В сравнении с той свободой, которой пользуются ручные попугаи индейцев, летающие всюду около хижины, птицы, отправляемые в Европу, конечно, подвергаются печальной участи. Хуже всего им приходится до тех пор, пока они еще не прибыли на место своего окончательного назначения. Житель девственных лесов, который ловит их, чтобы выменять на какой-либо товар из Европы, передает попугаев в первом же портовом городе в руки какого-нибудь матроса, не имеющего ни малейшего представления ни об уходе за птицей, ни о соответствующем для нее корме.
Только чуть больше половины всех попугаев, попавших на корабль, выносят далекое путешествие по океану, а из тех, что благополучно доехали до Европы, еще многие гибнут в темных, грязных, зараженных лавчонках разных торговцев. И лишь после того, как за попугаями начнут надлежащим образом ухаживать, судьба их улучшается, но к тому времени они часто становятся угрюмыми, недоверчивыми, буйными, неприятными, и требуется долгий уход, чтобы исправить в них эти дурные качества.

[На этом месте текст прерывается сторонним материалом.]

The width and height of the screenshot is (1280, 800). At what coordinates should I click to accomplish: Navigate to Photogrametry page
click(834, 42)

Но попугай умен и скоро научается применяться к новым условиям жизни. Прежде всего, он привыкает к всевозможной пище. Вместо сочных плодов и зерен его родных лесов ему предлагают иную пищу. Чем больше он ест ее, тем больше она ему нравится. Вначале он довольствуется коноплей и канареечным семенем, но вскоре становится требовательнее. Если его баловать сластями, из него выходит исправный лакомка, которого простая пища уже не удовлетворяет.

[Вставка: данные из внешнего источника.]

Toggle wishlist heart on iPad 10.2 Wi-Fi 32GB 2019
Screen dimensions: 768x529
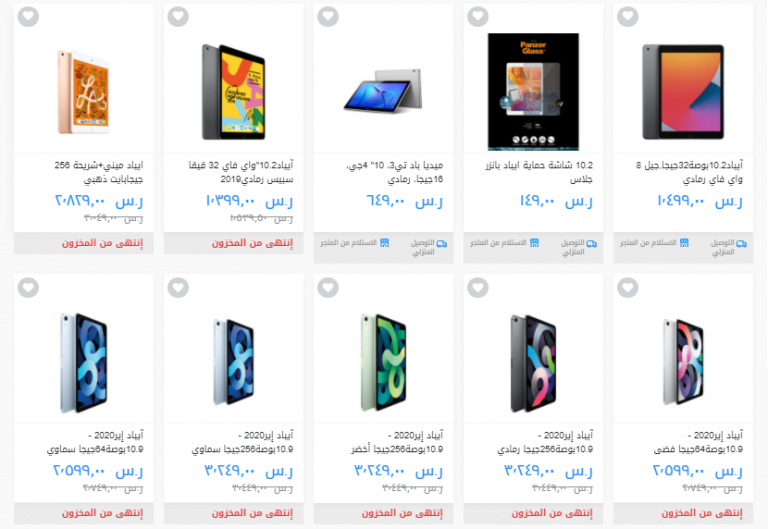click(178, 17)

Попугая можно приучить почти ко всему, что ест человек, даже к кофе, чаю, вину, пиву и т.п. Случается, что он бывает навеселе, когда выпьет чего-нибудь хмельного. Впрочем, вышесказанное не относится к мелким видам отряда: никакой другой пищи, кроме зерен и зелени, они не принимают.
Среди попугаев так же, как и среди других высших животных, между особями одного и того же вида одни оказываются более, другие менее понятливыми. Один попугай выучивается скоро и многому, другой медленно и малому, третий же вовсе ничему не выучивается. Здесь, впрочем, очень много значит правильное обучение. Большим подспорьем в нем служит превосходная память попугаев. Они помнят однажды заученное в течение нескольких лет.
Значительная понятливость попугая проявляется и в других случаях, я бы сказал даже – всегда. Он не только различает, как многие другие птицы, мужчин от женщин, друзей от врагов, но и понимает людей вообще. Часто приходится удивляться умению попугаев распознавать людей. При воспитании и обучении попугаев все это нужно принимать во внимание.
Как и всякое существо, воспитывающееся под влиянием другого высшего существа, попугай требует известной правильности в обучении, и при всей ласковости с ним необходима и некоторая строгость, иначе он будет портиться, а не совершенствоваться. Как чрезмерная мягкость в обращении, так и излишняя строгость портят его одинаково. Одинокие дамы, воспитывающие попугаев, часто делают их совершенно неприятными птицами потому, что обращаются со своими питомцами слишком мягко и снисходительно.